GERMANY – Metzler Asset Management says its German corporate pensions business is booming, with contributions from the business set to more than double to €250m in 2006 from €105m in 2005.
In German corporate pensions, Metzler is active as both an asset manager and a consultant.
At the end of 2005, total assets from this business totalled €1.5bn, up around €550m from the previous year.
Metzler’s €1.5bn in pension assets include €500m that originate from contractual trust arrangements (CTAs), or external funds set up to finance pension liabilities.
Metzler also said it had a total of 184 corporate clients, including consumer chemical group Henkel, Deutsche Börse, Citibank, Swiss food group Nestlé and VBL, a €10bn pension fund for German public sector employees.
“We are not, however, managing the assets of all these clients. Rather, in many cases, we are providing advice on administrating their pension plans,” Norbert Enste, head of Metzler Asset Management, told a news conference in Frankfurt today.
“For example, the assets from Henkel are not invested in our funds but in multi-manager funds managed by our partner Frank Russell,” Enste said.
According to Metzler, which acts as the distributor in Germany, Russell’s multi-manager funds have taken in €400m in assets, mostly from institutional clients.
Metzler’s pension business includes Metzler Pension Trust, a unit which helps German firms construct CTAs. The business also has a unit which helps firms establish ‘overtime accounts’.

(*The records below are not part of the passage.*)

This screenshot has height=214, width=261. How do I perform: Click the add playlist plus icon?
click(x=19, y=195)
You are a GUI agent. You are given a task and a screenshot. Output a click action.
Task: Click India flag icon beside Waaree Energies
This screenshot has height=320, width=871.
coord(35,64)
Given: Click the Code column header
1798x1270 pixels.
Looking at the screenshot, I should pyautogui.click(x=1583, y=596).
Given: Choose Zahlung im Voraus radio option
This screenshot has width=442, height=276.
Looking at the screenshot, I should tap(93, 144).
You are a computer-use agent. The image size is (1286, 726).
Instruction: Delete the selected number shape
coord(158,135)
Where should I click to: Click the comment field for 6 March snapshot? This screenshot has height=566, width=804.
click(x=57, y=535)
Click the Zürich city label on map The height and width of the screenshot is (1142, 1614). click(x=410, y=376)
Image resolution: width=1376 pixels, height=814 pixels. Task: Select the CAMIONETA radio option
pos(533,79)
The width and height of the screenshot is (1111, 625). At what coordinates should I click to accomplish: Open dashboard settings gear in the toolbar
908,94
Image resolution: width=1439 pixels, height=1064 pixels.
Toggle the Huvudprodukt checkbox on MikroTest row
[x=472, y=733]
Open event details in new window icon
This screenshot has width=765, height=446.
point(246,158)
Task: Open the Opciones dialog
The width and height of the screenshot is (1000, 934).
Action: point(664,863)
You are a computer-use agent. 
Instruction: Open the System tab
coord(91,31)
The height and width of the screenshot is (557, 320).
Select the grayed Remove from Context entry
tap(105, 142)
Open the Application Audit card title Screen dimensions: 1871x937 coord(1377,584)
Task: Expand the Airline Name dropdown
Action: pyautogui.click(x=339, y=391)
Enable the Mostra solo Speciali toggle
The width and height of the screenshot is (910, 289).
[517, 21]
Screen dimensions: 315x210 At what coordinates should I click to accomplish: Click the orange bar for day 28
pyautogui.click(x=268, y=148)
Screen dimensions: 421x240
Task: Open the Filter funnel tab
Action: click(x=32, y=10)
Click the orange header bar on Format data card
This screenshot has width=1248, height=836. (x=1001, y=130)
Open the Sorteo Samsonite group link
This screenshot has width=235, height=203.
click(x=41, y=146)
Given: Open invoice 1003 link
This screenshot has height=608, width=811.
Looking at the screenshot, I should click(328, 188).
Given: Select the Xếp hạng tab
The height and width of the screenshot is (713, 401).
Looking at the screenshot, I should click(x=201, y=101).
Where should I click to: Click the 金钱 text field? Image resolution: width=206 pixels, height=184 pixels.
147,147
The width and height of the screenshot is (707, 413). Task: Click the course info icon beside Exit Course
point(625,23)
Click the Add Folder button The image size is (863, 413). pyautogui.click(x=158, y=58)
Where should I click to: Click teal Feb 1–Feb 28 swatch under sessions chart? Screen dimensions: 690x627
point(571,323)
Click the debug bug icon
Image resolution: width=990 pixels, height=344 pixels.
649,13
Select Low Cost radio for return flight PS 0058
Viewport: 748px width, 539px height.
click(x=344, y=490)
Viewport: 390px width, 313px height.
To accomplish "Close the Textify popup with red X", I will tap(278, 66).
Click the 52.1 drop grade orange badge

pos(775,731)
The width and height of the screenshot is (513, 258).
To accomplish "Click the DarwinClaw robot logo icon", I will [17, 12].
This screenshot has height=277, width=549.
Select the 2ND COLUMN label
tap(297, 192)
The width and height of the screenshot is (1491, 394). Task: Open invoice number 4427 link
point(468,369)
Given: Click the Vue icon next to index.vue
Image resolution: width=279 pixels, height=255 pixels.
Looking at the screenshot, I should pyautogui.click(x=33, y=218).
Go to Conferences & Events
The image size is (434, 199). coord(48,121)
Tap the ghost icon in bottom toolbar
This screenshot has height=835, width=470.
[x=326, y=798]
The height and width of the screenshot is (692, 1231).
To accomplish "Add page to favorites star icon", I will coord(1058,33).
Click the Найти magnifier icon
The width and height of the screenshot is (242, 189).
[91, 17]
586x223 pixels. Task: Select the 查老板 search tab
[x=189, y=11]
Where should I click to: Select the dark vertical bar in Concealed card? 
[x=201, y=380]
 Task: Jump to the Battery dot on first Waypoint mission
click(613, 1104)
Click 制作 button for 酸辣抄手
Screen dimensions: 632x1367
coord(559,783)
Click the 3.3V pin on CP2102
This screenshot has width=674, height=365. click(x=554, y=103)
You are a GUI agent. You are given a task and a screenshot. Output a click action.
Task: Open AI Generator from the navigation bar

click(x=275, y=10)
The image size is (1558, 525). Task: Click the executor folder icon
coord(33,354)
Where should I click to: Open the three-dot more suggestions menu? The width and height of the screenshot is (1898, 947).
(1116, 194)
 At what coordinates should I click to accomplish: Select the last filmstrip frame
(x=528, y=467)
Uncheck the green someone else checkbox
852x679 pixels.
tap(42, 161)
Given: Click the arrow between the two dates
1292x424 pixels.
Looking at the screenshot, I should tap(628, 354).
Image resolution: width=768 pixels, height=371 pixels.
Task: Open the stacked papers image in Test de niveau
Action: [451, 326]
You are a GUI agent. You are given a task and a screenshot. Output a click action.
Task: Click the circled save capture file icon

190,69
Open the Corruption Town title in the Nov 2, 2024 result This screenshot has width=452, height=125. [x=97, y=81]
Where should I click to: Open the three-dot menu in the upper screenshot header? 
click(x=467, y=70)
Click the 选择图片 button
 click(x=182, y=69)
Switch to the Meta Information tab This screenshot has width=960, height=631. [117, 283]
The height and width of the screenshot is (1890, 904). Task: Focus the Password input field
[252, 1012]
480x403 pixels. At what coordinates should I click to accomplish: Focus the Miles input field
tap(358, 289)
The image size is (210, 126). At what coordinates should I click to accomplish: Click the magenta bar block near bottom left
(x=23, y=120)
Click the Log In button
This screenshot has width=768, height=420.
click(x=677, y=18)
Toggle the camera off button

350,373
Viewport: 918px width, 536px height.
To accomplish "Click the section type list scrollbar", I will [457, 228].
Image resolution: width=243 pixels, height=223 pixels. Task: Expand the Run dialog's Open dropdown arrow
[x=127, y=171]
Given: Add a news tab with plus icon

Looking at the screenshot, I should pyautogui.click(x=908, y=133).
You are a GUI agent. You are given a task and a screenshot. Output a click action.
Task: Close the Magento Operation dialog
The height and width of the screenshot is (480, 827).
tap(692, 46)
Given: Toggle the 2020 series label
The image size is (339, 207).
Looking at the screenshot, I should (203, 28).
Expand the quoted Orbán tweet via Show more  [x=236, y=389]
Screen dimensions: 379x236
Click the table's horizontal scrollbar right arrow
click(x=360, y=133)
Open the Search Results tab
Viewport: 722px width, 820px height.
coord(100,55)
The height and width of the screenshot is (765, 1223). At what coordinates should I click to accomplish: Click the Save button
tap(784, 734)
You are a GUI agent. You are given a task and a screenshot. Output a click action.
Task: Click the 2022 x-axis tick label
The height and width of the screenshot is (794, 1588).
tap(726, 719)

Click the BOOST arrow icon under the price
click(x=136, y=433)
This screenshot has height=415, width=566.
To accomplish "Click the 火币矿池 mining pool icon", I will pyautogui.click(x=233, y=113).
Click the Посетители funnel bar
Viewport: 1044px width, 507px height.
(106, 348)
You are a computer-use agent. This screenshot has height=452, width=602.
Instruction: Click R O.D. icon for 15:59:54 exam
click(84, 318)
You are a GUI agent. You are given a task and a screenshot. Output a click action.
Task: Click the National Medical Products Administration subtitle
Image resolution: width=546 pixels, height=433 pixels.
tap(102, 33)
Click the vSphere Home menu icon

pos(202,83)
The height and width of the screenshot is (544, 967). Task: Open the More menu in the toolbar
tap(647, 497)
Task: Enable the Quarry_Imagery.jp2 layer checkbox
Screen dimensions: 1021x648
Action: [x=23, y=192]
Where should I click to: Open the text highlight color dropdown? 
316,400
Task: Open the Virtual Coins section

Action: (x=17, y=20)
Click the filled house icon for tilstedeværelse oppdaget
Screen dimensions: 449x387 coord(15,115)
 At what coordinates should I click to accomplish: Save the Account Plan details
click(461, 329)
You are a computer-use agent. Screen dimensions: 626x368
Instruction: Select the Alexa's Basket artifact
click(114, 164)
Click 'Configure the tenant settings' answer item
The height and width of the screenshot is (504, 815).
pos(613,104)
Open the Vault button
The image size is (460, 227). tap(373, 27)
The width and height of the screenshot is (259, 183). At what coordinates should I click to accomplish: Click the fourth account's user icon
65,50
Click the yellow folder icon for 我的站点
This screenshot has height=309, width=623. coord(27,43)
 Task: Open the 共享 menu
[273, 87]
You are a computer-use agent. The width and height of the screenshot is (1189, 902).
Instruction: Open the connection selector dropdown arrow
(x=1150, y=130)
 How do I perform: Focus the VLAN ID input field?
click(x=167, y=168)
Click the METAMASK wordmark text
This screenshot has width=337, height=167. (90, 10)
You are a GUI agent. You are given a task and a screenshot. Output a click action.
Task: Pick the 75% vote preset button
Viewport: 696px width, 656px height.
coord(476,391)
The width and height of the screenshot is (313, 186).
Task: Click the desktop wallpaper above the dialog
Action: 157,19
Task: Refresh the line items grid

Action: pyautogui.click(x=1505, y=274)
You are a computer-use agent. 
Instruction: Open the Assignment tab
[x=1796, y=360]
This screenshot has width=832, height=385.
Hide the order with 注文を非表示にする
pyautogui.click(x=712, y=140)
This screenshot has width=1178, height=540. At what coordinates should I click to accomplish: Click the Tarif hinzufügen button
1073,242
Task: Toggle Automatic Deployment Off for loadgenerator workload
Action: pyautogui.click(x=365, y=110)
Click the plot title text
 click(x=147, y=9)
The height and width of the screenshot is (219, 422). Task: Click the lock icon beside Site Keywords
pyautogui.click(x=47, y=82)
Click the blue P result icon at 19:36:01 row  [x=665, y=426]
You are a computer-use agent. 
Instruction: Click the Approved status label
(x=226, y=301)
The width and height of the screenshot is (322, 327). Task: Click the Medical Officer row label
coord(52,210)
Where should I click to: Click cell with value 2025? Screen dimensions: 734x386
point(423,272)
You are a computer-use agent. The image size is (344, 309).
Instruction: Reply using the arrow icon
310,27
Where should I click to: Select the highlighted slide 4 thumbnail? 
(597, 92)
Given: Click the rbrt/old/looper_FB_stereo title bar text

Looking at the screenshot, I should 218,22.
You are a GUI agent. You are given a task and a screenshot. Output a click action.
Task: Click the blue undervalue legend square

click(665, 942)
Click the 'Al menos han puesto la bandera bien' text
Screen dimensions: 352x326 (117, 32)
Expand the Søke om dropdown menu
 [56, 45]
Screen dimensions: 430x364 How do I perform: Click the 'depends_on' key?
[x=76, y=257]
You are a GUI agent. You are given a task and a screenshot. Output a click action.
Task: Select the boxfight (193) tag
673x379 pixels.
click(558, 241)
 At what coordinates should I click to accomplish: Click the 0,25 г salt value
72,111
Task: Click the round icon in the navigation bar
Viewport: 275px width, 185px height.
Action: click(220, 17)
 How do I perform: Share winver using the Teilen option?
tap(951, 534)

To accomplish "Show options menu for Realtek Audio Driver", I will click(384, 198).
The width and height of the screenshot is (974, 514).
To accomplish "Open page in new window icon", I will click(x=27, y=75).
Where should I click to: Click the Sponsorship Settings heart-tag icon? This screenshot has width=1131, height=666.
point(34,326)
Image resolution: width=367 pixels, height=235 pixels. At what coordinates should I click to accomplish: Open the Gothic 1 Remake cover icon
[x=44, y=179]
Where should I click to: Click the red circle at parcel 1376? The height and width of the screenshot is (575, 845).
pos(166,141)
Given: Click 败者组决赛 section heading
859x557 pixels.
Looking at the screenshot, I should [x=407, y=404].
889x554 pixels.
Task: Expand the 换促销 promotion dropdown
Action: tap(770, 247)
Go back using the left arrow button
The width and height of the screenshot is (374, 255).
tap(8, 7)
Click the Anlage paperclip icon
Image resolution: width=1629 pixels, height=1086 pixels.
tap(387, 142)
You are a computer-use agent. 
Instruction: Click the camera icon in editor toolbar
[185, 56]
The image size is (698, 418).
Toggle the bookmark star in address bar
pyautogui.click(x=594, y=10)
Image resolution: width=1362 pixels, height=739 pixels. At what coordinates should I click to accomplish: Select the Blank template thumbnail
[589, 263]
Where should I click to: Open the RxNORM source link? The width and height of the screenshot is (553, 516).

Overtime accounts enable employees to save, on a tax-deferred basis, the monetary equivalent of overtime hours, unused holiday, cash bonuses or a portion of salary to help finance early retirement or time off work. Amid their fast-growing popularity in Germany, many asset managers now provide the accounts.
Metzler also said that currently, it had €24bn in assets under management, up €4bn from the end of 2005. Around €11bn of these assets are invested in so-called master funds.
A master fund centralises the back-office administration of German institutional funds, reducing costs and boosting transparency. Along with market leader Universal-Investment, Metzler pioneered master funds in the 1990s.